▶ _TASK OBJECTIVE_
Below this sentence is a listing; return exactly its lines from the one with "Open detail list" to the one with "Given: Open the three-dot more options menu", both kept, and nothing more.
#### RECORDED DATA
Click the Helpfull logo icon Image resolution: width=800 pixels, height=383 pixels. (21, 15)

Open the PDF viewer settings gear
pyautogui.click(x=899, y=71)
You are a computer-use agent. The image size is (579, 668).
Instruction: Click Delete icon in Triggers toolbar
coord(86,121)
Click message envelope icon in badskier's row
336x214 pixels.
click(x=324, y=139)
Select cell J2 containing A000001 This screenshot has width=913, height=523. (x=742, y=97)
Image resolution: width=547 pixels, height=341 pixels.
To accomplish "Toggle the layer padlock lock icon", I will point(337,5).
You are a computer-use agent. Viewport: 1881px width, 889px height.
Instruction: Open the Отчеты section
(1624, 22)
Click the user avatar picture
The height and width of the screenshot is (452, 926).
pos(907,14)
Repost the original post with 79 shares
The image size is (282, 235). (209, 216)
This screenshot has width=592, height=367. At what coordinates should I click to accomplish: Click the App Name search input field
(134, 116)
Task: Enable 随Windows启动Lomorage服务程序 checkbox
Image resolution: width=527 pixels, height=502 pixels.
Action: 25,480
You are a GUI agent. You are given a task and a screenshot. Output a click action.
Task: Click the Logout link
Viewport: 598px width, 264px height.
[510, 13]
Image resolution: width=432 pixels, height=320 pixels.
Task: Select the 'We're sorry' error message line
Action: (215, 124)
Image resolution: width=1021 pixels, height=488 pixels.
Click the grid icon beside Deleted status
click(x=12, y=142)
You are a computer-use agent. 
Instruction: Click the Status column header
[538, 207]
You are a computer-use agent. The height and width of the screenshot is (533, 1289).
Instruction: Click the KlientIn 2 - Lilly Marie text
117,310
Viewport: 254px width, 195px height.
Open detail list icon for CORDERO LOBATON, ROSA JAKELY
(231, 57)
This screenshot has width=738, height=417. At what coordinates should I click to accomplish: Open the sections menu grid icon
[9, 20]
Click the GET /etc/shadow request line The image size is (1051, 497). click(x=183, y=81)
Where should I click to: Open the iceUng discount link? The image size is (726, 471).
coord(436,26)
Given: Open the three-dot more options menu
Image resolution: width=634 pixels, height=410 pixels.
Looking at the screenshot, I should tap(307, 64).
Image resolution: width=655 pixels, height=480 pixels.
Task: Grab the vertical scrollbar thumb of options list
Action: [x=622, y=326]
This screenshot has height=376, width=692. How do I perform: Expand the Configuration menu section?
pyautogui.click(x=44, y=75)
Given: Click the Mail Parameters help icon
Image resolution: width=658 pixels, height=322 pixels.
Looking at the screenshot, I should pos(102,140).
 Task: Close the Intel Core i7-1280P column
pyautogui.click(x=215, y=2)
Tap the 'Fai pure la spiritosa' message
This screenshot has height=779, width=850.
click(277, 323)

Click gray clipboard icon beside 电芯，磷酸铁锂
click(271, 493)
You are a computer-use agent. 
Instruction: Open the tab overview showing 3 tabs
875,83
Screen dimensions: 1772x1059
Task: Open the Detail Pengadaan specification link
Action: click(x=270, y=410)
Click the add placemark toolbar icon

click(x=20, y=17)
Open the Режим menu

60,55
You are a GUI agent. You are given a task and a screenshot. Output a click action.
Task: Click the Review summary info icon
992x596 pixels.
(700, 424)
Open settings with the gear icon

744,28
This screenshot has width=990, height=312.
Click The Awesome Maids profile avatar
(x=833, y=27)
########
▶ _TASK ANSWER_
Open detail list icon for CORDERO LOBATON, ROSA JAKELY
(231, 57)
This screenshot has width=738, height=417. At what coordinates should I click to accomplish: Open the sections menu grid icon
[9, 20]
Click the GET /etc/shadow request line The image size is (1051, 497). click(x=183, y=81)
Where should I click to: Open the iceUng discount link? The image size is (726, 471).
coord(436,26)
Given: Open the three-dot more options menu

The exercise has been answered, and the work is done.